Tale formulazione dell'eutanasia prevede un coinvolgimento in primo piano del medico curante, il quale è chiamato sia a constatare l'impossibilità della prosecuzione delle cure, sia ad aiutare il paziente nella realizzazione della sua scelta eutanasica. Essa ha avuto una prima forma di legittimazione in una legge approvata dal Parlamento olandese, la quale, pur non legalizzando ufficialmente l'eutanasia, ha di fatto reso non punibili i medici che la praticano. Una forma di filosofia eutanasica è riscontrabile pure alla base dell'operato del medico statunitense J. Kevorkian, il quale ha realizzato un dispositivo che consente ai pazienti di autosomministrarsi iniezioni letali. In questo caso, il medico si limita a prendere atto della volontà del paziente e a fornirgli lo strumento di autosoppressione, che potrà però essere attivato solo dal paziente stesso.
È evidente la differenza tra la forma di eutanasia che si è ora descritta e l'eutanasia genetica.
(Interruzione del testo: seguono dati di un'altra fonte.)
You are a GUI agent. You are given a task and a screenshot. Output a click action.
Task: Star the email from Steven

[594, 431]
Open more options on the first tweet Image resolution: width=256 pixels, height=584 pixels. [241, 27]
Mentre quest'ultima aveva la sua ragion d'essere nella subordinazione degli interessi del singolo a quelli dello Stato, l'altra trae in buona parte la propria ispirazione dalla filosofia individualistica dei paesi di più antica tradizione liberale: facendo riferimento al principio di autodeterminazione del singolo, si riconosce al soggetto affetto da malattia grave e inguaribile il diritto di porre fine alla sua vita, essendosi questa apparentemente ridotta a mera sofferenza.
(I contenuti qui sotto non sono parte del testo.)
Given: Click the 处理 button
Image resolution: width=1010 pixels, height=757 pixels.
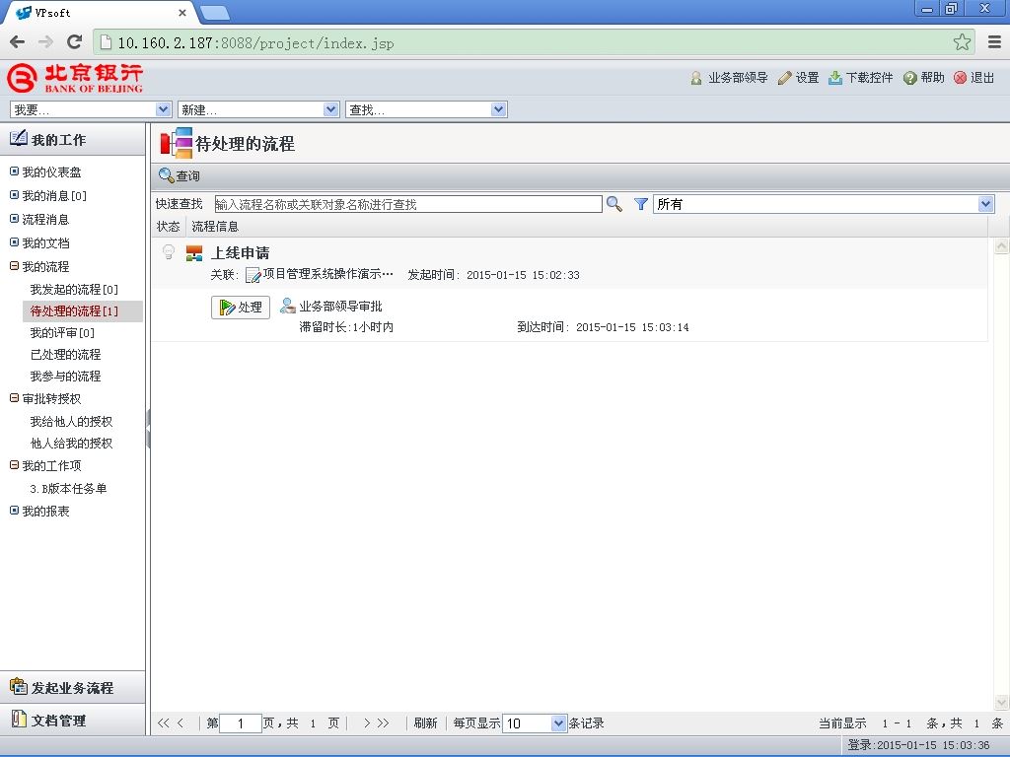Looking at the screenshot, I should point(241,308).
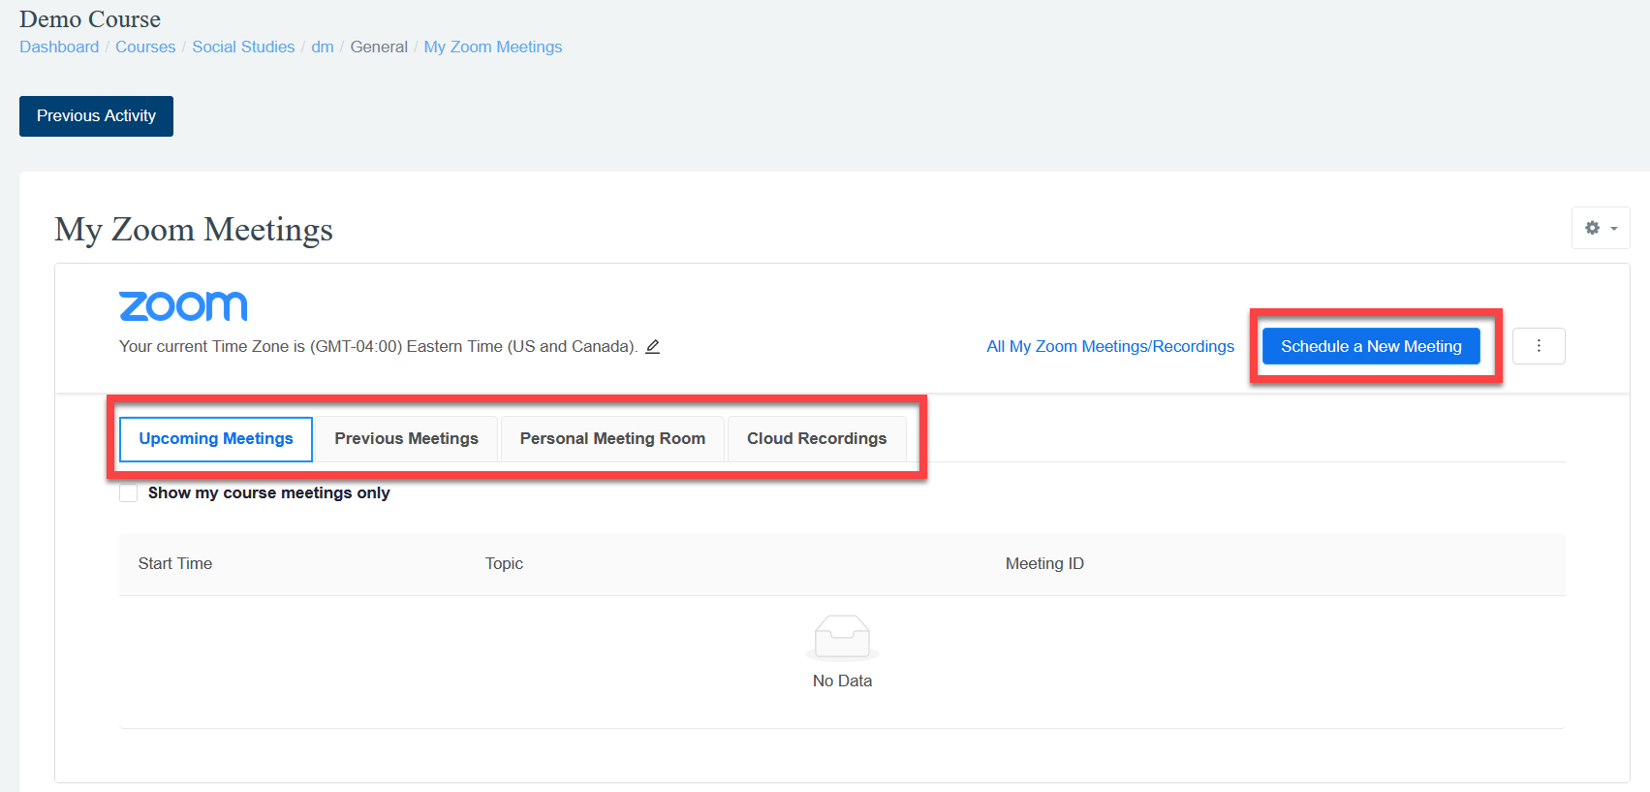
Task: Click the Start Time column header
Action: [x=175, y=564]
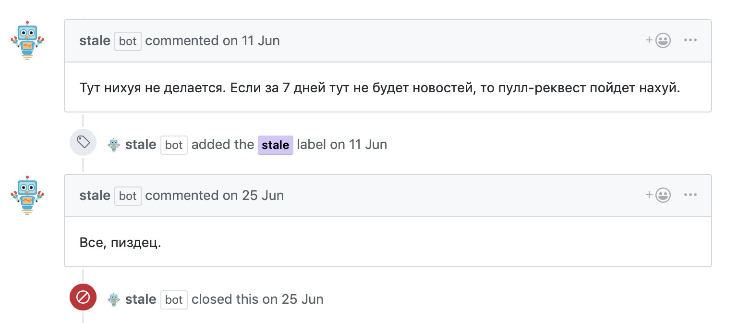Open the 25 Jun comment's three-dot menu
The image size is (738, 323).
(x=690, y=195)
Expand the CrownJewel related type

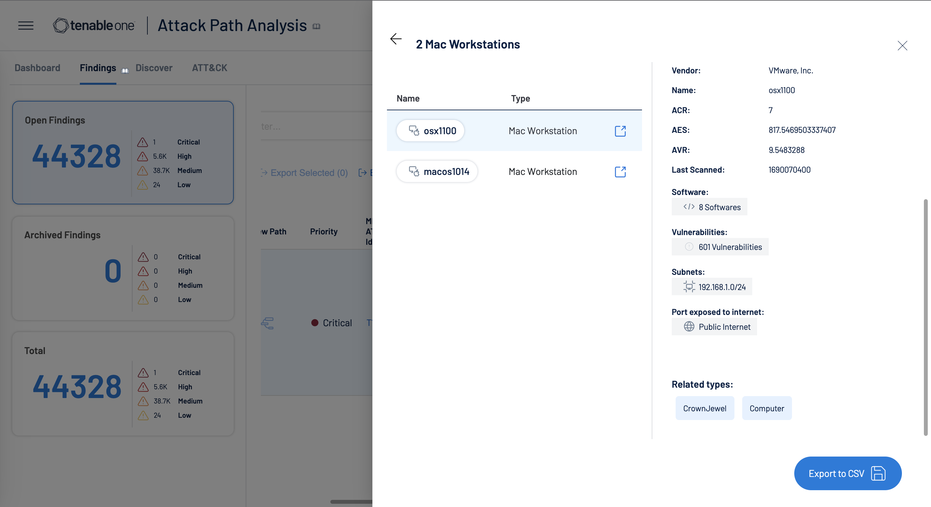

Una terza forma di eutanasia è quella a volte definita come lenitiva, o indiretta, e si verifica quando il decesso del paziente è una conseguenza indiretta dell'uso dei farmaci analgesici somministrati. Di fatto, gli analgesici più potenti, soprattutto i morfinici, se usati in alte dosi, possono deprimere le funzioni cardiorespiratorie del paziente e, in teoria, portare alla loro cessazione, specialmente quando esse siano già compromesse da una malattia avanzata. Due precisazioni sono però necessarie. Va ricordato, anzitutto, che la terapia antalgica è realizzabile mediante molteplici approcci, e che solo di rado i farmaci analgesici vengono utilizzati a dosi tali da determinare depressione cardiorespiratoria. In secondo luogo, è necessario distinguere tra il caso in cui la depressione delle funzioni vitali del paziente è una conseguenza realmente indiretta, e non voluta, della somministrazione dei farmaci analgesici e il caso in cui tale conseguenza è cercata come effetto principale. In quest'ultima evenienza tale tipo di eutanasia coincide con il precedente e il farmaco analgesico diviene semplicemente lo strumento con il quale l'eutanasia stessa viene posta in atto. Ancora una volta sembra opportuno evidenziare come la natura eutanasica dell'intervento medico si collochi anzitutto al livello delle intenzioni.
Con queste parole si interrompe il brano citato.